BEGIN
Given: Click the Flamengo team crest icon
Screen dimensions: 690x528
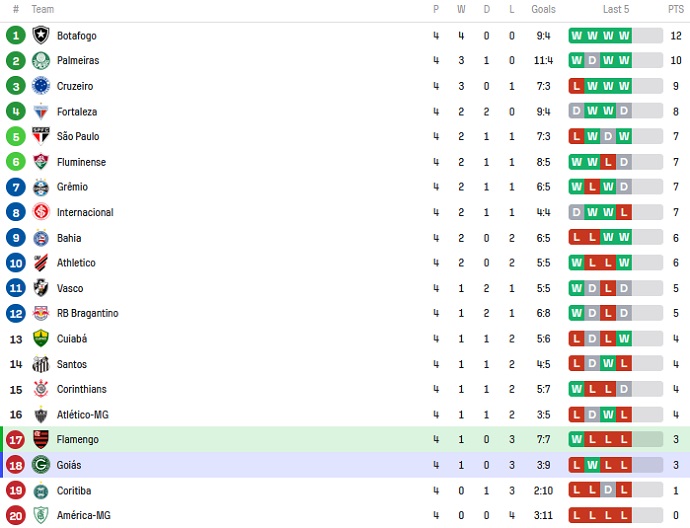Looking at the screenshot, I should click(x=41, y=439).
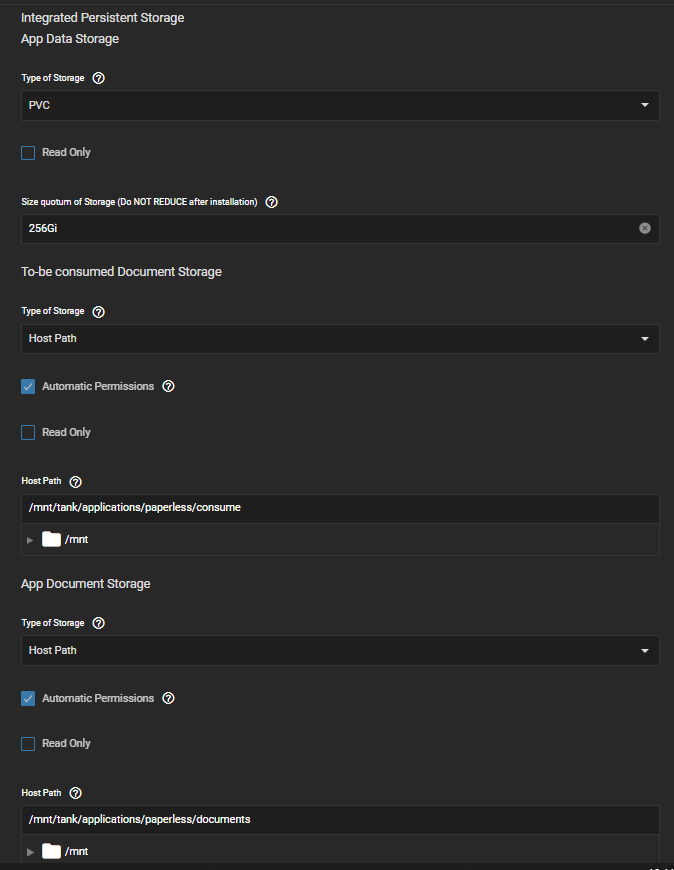674x870 pixels.
Task: Show help for documents Host Path
Action: click(x=75, y=793)
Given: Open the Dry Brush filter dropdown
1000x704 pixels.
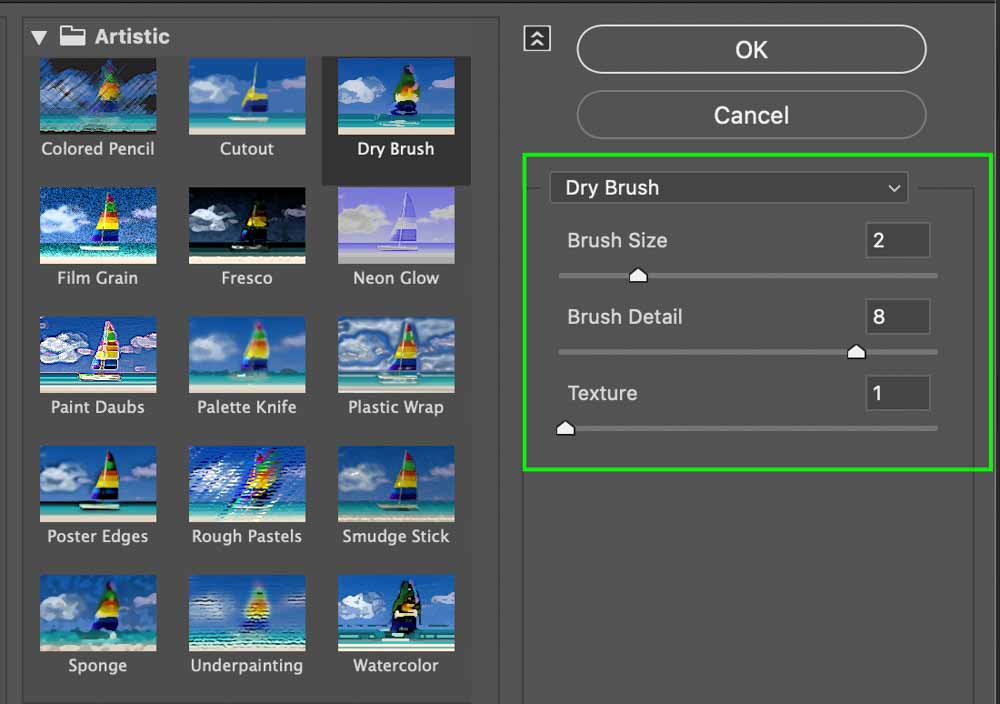Looking at the screenshot, I should pyautogui.click(x=728, y=188).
END
:: Work instruction ::
Write out an exact copy of the lines beginning at the line that contains "Screen dimensions: 690x528" and ending at the last line of the listing. Exclude pictures.

:: Output below ::
Screen dimensions: 690x528
Looking at the screenshot, I should click(x=41, y=439).
674x870 pixels.
Task: Show help for documents Host Path
Action: click(x=75, y=793)
Given: Open the Dry Brush filter dropdown
1000x704 pixels.
Looking at the screenshot, I should pyautogui.click(x=728, y=188).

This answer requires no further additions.